Forum Discussion
Water-Bug
Oct 12, 2014Explorer II
winnietrey wrote:Water-Bug wrote:winnietrey wrote:Water-Bug wrote:
To the OP. Yup they're paying 75% of the purchase price in interest with $s that are worth 60% less. That equals 15% of the purchase price for 20 years use. Buy a house with a 30 year mortgage,10 years ago, and you will pay 3X the purchase price over a 30 year loan, for a home that is worth 50% less today. But a home mortgage was a good deal and an RV loan was a rip off. Right!!! By the way, both are equal tax write-offs.

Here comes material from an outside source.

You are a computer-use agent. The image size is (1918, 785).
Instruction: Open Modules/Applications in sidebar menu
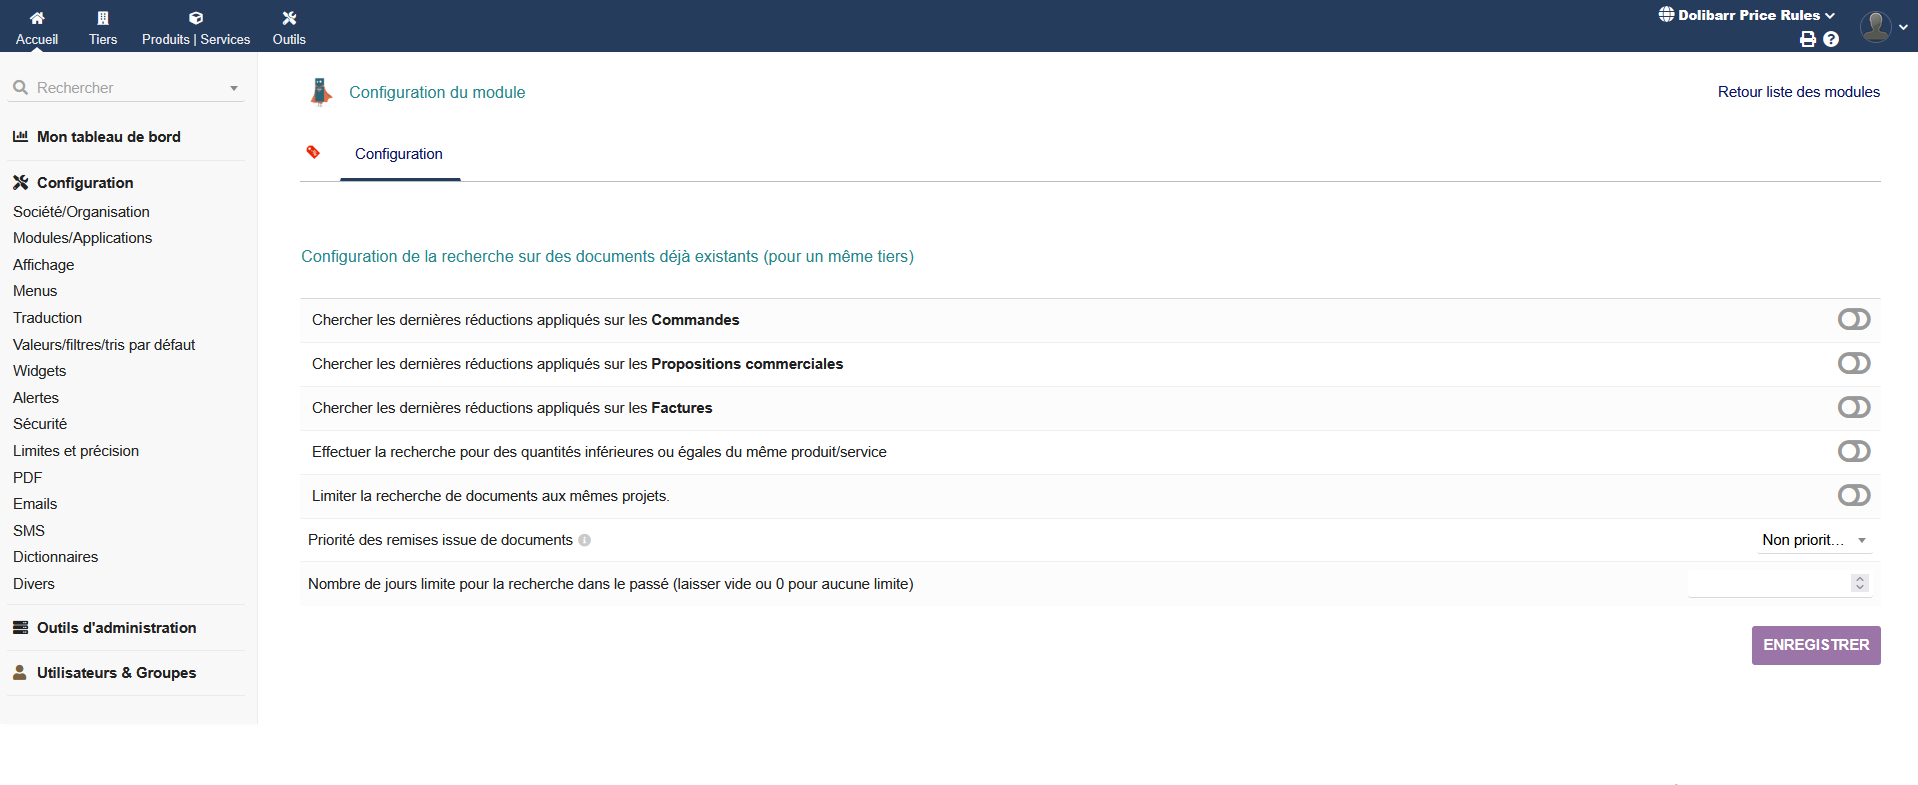tap(82, 238)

EDIT. It's easier to buy your way out of a 10 year old 20 year RV loan than a 10 year old 30 year mortgage.
Well except in 20 years the RV is worth ABOUT ZERO, and the house has tripled in value, other than that small fact you are correct
I just bought a house, completely refurbished by the bank, for under $90K. It sold for $215K ten years ago. Don't think it will be worth $645K , in 20 years. It isn't in California.
Don't know what the house will be worth, in 20 years but I can guarantee your RV will be worth about 0, that is where your argument goes south
Tell that to the guy who bought my house for $215K. He walked away $125K+ refurb costs, over his head. As far as he was concerned, it was worth a lot less than "$0".